Warmer temperatures also allow microbes to migrate into areas formerly too cold for them to survive. This happened in 1995, when warming temperatures allowed mosquitoes carrying dengue fever to cross the mountains that had formerly confined the disease to the Pacific Ocean side of Costa Rica. Epstein’s thoughts have a chilling resonance today. The real threat, he told me at the time, may not be a single disease, but armies of emergent microbes causing havoc among a host of creatures. “The message I take home,” he said, “is that diseases afflicting plants and animals can send ripples through economies and societies no less disastrous than those affecting humans.”
Climate change got plenty of coverage starting in the 1990s, with many exploring the connections between various weather events and the likely repercussions of a changing climate. I wrote a good number of pieces on the subject, major articles for Time magazine and op-eds and essays for The New York Times, the Los Angeles Times, and other publications—frequently enough that I was described as a “global warming freakazoid” by a right-wing blog. Many others were writing about it as well.

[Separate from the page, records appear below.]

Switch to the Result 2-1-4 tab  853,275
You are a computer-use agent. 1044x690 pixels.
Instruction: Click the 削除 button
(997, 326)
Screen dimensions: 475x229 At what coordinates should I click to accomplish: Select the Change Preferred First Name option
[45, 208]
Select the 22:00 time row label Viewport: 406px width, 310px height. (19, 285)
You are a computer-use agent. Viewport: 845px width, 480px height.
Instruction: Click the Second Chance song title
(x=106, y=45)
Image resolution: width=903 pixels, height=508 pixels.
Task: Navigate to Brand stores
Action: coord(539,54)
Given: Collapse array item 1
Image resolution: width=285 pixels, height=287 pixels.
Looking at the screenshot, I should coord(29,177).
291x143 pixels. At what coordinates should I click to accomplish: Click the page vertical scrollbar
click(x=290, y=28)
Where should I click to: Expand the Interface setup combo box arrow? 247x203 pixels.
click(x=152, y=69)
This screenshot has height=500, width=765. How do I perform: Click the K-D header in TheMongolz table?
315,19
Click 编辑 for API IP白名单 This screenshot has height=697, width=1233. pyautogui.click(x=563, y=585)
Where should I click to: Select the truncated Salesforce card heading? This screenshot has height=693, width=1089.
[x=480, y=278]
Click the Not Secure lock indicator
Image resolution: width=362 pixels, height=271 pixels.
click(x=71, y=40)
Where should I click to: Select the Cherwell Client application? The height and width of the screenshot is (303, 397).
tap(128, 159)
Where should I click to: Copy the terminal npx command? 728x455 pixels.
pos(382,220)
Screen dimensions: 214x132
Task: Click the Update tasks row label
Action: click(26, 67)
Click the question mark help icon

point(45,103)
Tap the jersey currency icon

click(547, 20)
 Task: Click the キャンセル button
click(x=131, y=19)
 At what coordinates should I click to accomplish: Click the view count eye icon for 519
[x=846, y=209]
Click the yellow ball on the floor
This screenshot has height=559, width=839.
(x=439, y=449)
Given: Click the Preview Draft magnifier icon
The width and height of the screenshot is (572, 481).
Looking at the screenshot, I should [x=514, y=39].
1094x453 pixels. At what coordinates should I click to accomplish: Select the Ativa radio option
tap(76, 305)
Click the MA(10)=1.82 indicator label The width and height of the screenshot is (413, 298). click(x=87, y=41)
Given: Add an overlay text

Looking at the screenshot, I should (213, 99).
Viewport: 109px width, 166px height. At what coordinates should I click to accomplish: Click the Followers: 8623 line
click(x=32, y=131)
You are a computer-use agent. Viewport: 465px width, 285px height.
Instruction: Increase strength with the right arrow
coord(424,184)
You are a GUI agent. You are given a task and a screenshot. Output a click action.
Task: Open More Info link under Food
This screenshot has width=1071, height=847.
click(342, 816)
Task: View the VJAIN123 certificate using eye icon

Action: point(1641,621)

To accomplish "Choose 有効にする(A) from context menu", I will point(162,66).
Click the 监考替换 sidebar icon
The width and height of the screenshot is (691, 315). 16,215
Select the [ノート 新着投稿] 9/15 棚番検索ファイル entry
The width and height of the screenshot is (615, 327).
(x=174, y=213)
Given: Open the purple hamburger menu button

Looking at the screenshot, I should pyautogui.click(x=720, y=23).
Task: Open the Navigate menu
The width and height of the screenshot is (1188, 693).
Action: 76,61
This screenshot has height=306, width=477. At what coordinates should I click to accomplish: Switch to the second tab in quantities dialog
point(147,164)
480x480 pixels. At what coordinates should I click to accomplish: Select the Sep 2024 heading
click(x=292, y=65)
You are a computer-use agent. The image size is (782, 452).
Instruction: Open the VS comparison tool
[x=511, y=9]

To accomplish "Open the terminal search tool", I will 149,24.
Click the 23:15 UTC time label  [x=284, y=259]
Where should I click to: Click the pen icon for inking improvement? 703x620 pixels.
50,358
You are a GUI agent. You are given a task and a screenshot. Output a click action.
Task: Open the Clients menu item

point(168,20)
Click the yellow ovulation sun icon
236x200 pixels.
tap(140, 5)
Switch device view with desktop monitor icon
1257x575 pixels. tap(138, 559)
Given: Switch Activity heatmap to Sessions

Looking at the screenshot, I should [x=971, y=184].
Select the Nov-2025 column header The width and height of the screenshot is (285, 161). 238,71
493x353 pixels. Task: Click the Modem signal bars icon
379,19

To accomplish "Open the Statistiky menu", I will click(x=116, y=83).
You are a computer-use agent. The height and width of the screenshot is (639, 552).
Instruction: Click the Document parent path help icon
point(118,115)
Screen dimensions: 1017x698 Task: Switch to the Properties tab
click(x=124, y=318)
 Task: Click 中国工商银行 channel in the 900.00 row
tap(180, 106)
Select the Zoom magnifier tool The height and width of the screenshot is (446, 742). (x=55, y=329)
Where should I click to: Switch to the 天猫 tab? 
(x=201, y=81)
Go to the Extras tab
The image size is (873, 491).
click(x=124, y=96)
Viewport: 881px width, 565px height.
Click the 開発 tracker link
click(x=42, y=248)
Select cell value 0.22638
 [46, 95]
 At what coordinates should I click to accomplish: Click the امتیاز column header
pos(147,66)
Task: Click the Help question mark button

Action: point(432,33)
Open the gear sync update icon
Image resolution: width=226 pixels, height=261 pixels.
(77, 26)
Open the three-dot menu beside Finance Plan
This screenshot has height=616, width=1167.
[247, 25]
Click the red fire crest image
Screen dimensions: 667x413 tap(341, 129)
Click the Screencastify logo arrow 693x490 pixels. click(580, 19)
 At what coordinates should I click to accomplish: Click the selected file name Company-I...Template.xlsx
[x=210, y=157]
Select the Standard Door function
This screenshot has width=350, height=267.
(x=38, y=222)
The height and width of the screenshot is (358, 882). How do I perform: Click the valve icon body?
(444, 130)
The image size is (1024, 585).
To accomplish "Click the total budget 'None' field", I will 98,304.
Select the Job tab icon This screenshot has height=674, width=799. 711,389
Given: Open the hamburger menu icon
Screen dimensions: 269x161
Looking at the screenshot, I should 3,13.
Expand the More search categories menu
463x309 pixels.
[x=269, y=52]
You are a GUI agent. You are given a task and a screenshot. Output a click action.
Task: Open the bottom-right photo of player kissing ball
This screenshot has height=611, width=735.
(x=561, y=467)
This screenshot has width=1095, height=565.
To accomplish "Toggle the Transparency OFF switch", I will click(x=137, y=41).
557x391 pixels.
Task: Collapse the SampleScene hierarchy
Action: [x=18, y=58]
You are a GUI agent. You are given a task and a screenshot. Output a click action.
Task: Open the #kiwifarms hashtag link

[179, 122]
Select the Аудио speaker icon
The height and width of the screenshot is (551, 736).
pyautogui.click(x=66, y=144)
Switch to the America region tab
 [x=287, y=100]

And yet the real story of the 1990s was that basically nothing happened to slow the growth of greenhouse gases in the atmosphere. The decade ended with greenhouse gas concentrations rising to levels they would have risen to if no action was taken to contain them. In the 1980s, the global community had a number of excuses not to take action. By the turn of the new millennium almost all of those excuses had evaporated. If the 1980s were a lost decade because there was only a hazy picture of what was happening, the 1990s were another lost decade despite a spotlight beamed on the problem from start to finish. The Kyoto Protocol, 1997’s limp attempt to reduce fossil fuel emissions, did not enter into force until 2005. Despite the promises following 1988, nothing happened in the 1990s to reduce dependency on fossil fuels.